Copy the listing below word for word, keeping every line as it appears.
— START Information given —
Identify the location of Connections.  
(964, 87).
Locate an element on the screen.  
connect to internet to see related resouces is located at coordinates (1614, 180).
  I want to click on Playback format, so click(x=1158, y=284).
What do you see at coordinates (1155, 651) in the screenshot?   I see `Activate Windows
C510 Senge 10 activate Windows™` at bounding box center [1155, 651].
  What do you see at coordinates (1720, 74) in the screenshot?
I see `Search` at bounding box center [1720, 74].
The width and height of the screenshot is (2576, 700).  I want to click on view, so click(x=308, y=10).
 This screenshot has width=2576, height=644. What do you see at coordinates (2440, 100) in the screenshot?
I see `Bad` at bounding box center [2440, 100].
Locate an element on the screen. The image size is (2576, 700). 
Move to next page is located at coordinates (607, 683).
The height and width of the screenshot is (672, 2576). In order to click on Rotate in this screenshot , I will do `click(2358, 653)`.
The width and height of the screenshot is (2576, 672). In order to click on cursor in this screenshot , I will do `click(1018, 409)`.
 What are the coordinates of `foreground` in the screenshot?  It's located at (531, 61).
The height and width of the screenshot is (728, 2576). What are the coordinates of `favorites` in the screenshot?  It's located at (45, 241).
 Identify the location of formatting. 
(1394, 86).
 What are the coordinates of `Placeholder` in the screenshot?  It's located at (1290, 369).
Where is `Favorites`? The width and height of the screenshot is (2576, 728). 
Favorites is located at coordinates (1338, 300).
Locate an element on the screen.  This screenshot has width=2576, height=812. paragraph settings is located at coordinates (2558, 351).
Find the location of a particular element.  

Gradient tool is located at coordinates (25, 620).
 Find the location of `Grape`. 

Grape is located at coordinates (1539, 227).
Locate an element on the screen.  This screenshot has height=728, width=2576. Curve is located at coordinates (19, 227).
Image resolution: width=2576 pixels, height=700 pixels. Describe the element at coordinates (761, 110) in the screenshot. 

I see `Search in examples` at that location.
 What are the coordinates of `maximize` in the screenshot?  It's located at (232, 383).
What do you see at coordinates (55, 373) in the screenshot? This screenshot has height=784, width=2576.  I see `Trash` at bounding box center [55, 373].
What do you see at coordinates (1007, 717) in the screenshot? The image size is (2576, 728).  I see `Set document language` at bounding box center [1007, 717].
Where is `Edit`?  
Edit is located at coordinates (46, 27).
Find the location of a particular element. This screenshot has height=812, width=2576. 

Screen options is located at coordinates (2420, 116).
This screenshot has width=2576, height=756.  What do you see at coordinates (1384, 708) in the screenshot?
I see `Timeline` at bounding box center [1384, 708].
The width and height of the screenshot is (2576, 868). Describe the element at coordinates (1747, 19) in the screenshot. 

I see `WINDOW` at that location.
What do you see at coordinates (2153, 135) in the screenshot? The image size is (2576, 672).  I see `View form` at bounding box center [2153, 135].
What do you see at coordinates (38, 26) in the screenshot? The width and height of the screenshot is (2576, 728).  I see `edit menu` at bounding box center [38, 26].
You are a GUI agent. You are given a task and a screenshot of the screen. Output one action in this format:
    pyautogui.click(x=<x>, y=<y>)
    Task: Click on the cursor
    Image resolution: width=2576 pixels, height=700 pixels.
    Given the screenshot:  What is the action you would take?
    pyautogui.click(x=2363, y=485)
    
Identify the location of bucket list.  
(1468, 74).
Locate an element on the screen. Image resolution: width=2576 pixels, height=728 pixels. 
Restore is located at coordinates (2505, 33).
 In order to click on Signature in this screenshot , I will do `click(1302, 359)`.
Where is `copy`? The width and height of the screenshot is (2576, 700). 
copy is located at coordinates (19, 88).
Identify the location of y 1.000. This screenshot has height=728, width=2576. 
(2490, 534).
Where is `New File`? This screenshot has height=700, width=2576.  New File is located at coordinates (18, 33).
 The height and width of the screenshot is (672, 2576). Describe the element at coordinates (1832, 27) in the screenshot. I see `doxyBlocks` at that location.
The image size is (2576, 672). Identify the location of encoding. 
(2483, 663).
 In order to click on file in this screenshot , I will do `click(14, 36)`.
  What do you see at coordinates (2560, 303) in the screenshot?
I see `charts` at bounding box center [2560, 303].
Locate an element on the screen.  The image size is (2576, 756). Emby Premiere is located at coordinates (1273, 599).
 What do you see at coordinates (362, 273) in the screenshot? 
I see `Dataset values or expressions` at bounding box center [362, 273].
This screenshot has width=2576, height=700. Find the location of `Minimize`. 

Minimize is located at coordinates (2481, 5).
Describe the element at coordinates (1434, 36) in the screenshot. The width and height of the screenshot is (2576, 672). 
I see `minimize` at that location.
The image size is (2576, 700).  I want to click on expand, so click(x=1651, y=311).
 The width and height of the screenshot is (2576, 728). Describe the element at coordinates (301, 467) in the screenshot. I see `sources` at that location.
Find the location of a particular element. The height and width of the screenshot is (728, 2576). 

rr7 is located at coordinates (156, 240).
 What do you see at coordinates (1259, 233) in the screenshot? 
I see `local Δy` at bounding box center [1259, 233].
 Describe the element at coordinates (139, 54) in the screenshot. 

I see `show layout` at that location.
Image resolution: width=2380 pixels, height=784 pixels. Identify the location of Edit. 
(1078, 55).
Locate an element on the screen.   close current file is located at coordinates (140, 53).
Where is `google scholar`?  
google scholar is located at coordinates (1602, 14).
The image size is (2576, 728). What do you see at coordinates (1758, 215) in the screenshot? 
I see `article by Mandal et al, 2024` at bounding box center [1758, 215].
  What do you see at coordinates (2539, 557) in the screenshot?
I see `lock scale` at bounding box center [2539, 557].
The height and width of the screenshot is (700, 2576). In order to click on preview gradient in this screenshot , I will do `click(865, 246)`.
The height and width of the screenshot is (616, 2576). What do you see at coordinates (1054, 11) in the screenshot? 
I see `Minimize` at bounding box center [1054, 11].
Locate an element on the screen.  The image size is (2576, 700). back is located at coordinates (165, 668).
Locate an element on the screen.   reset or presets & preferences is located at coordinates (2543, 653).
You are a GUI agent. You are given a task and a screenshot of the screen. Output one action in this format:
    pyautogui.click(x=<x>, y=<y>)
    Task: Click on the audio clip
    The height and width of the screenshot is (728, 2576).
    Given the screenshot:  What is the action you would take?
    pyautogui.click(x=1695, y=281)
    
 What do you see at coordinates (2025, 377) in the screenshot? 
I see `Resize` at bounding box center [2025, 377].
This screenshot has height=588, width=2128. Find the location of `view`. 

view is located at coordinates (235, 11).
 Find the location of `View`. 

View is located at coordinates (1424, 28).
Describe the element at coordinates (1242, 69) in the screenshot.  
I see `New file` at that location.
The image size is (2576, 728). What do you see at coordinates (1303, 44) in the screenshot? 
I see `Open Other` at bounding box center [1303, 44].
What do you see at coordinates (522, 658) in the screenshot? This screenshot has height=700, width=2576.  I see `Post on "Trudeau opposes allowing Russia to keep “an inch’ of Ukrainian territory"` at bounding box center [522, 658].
— END Information given —
▶ [Output for this exercise]
Identify the location of Connections.  
(964, 87).
Locate an element on the screen.  
connect to internet to see related resouces is located at coordinates (1614, 180).
  I want to click on Playback format, so click(x=1158, y=284).
What do you see at coordinates (1155, 651) in the screenshot?   I see `Activate Windows
C510 Senge 10 activate Windows™` at bounding box center [1155, 651].
  What do you see at coordinates (1720, 74) in the screenshot?
I see `Search` at bounding box center [1720, 74].
The width and height of the screenshot is (2576, 700).  I want to click on view, so click(x=308, y=10).
 This screenshot has width=2576, height=644. What do you see at coordinates (2440, 100) in the screenshot?
I see `Bad` at bounding box center [2440, 100].
Locate an element on the screen. The image size is (2576, 700). 
Move to next page is located at coordinates (607, 683).
The height and width of the screenshot is (672, 2576). In order to click on Rotate in this screenshot , I will do `click(2358, 653)`.
The width and height of the screenshot is (2576, 672). In order to click on cursor in this screenshot , I will do `click(1018, 409)`.
 What are the coordinates of `foreground` in the screenshot?  It's located at (531, 61).
The height and width of the screenshot is (728, 2576). What are the coordinates of `favorites` in the screenshot?  It's located at (45, 241).
 Identify the location of formatting. 
(1394, 86).
 What are the coordinates of `Placeholder` in the screenshot?  It's located at (1290, 369).
Where is `Favorites`? The width and height of the screenshot is (2576, 728). 
Favorites is located at coordinates (1338, 300).
Locate an element on the screen.  This screenshot has width=2576, height=812. paragraph settings is located at coordinates (2558, 351).
Find the location of a particular element.  

Gradient tool is located at coordinates (25, 620).
 Find the location of `Grape`. 

Grape is located at coordinates (1539, 227).
Locate an element on the screen.  This screenshot has height=728, width=2576. Curve is located at coordinates (19, 227).
Image resolution: width=2576 pixels, height=700 pixels. Describe the element at coordinates (761, 110) in the screenshot. 

I see `Search in examples` at that location.
 What are the coordinates of `maximize` in the screenshot?  It's located at (232, 383).
What do you see at coordinates (55, 373) in the screenshot? This screenshot has height=784, width=2576.  I see `Trash` at bounding box center [55, 373].
What do you see at coordinates (1007, 717) in the screenshot? The image size is (2576, 728).  I see `Set document language` at bounding box center [1007, 717].
Where is `Edit`?  
Edit is located at coordinates (46, 27).
Find the location of a particular element. This screenshot has height=812, width=2576. 

Screen options is located at coordinates (2420, 116).
This screenshot has width=2576, height=756.  What do you see at coordinates (1384, 708) in the screenshot?
I see `Timeline` at bounding box center [1384, 708].
The width and height of the screenshot is (2576, 868). Describe the element at coordinates (1747, 19) in the screenshot. 

I see `WINDOW` at that location.
What do you see at coordinates (2153, 135) in the screenshot? The image size is (2576, 672).  I see `View form` at bounding box center [2153, 135].
What do you see at coordinates (38, 26) in the screenshot? The width and height of the screenshot is (2576, 728).  I see `edit menu` at bounding box center [38, 26].
You are a GUI agent. You are given a task and a screenshot of the screen. Output one action in this format:
    pyautogui.click(x=<x>, y=<y>)
    Task: Click on the cursor
    Image resolution: width=2576 pixels, height=700 pixels.
    Given the screenshot:  What is the action you would take?
    pyautogui.click(x=2363, y=485)
    
Identify the location of bucket list.  
(1468, 74).
Locate an element on the screen. Image resolution: width=2576 pixels, height=728 pixels. 
Restore is located at coordinates (2505, 33).
 In order to click on Signature in this screenshot , I will do `click(1302, 359)`.
Where is `copy`? The width and height of the screenshot is (2576, 700). 
copy is located at coordinates (19, 88).
Identify the location of y 1.000. This screenshot has height=728, width=2576. 
(2490, 534).
Where is `New File`? This screenshot has height=700, width=2576.  New File is located at coordinates (18, 33).
 The height and width of the screenshot is (672, 2576). Describe the element at coordinates (1832, 27) in the screenshot. I see `doxyBlocks` at that location.
The image size is (2576, 672). Identify the location of encoding. 
(2483, 663).
 In order to click on file in this screenshot , I will do `click(14, 36)`.
  What do you see at coordinates (2560, 303) in the screenshot?
I see `charts` at bounding box center [2560, 303].
Locate an element on the screen.  The image size is (2576, 756). Emby Premiere is located at coordinates (1273, 599).
 What do you see at coordinates (362, 273) in the screenshot? 
I see `Dataset values or expressions` at bounding box center [362, 273].
This screenshot has width=2576, height=700. Find the location of `Minimize`. 

Minimize is located at coordinates (2481, 5).
Describe the element at coordinates (1434, 36) in the screenshot. The width and height of the screenshot is (2576, 672). 
I see `minimize` at that location.
The image size is (2576, 700).  I want to click on expand, so click(x=1651, y=311).
 The width and height of the screenshot is (2576, 728). Describe the element at coordinates (301, 467) in the screenshot. I see `sources` at that location.
Find the location of a particular element. The height and width of the screenshot is (728, 2576). 

rr7 is located at coordinates (156, 240).
 What do you see at coordinates (1259, 233) in the screenshot? 
I see `local Δy` at bounding box center [1259, 233].
 Describe the element at coordinates (139, 54) in the screenshot. 

I see `show layout` at that location.
Image resolution: width=2380 pixels, height=784 pixels. Identify the location of Edit. 
(1078, 55).
Locate an element on the screen.   close current file is located at coordinates (140, 53).
Where is `google scholar`?  
google scholar is located at coordinates (1602, 14).
The image size is (2576, 728). What do you see at coordinates (1758, 215) in the screenshot? 
I see `article by Mandal et al, 2024` at bounding box center [1758, 215].
  What do you see at coordinates (2539, 557) in the screenshot?
I see `lock scale` at bounding box center [2539, 557].
The height and width of the screenshot is (700, 2576). In order to click on preview gradient in this screenshot , I will do `click(865, 246)`.
The height and width of the screenshot is (616, 2576). What do you see at coordinates (1054, 11) in the screenshot? 
I see `Minimize` at bounding box center [1054, 11].
Locate an element on the screen.  The image size is (2576, 700). back is located at coordinates (165, 668).
Locate an element on the screen.   reset or presets & preferences is located at coordinates (2543, 653).
You are a GUI agent. You are given a task and a screenshot of the screen. Output one action in this format:
    pyautogui.click(x=<x>, y=<y>)
    Task: Click on the audio clip
    The height and width of the screenshot is (728, 2576).
    Given the screenshot:  What is the action you would take?
    pyautogui.click(x=1695, y=281)
    
 What do you see at coordinates (2025, 377) in the screenshot? 
I see `Resize` at bounding box center [2025, 377].
This screenshot has height=588, width=2128. Find the location of `view`. 

view is located at coordinates (235, 11).
 Find the location of `View`. 

View is located at coordinates (1424, 28).
Describe the element at coordinates (1242, 69) in the screenshot.  
I see `New file` at that location.
The image size is (2576, 728). What do you see at coordinates (1303, 44) in the screenshot? 
I see `Open Other` at bounding box center [1303, 44].
What do you see at coordinates (522, 658) in the screenshot? This screenshot has height=700, width=2576.  I see `Post on "Trudeau opposes allowing Russia to keep “an inch’ of Ukrainian territory"` at bounding box center [522, 658].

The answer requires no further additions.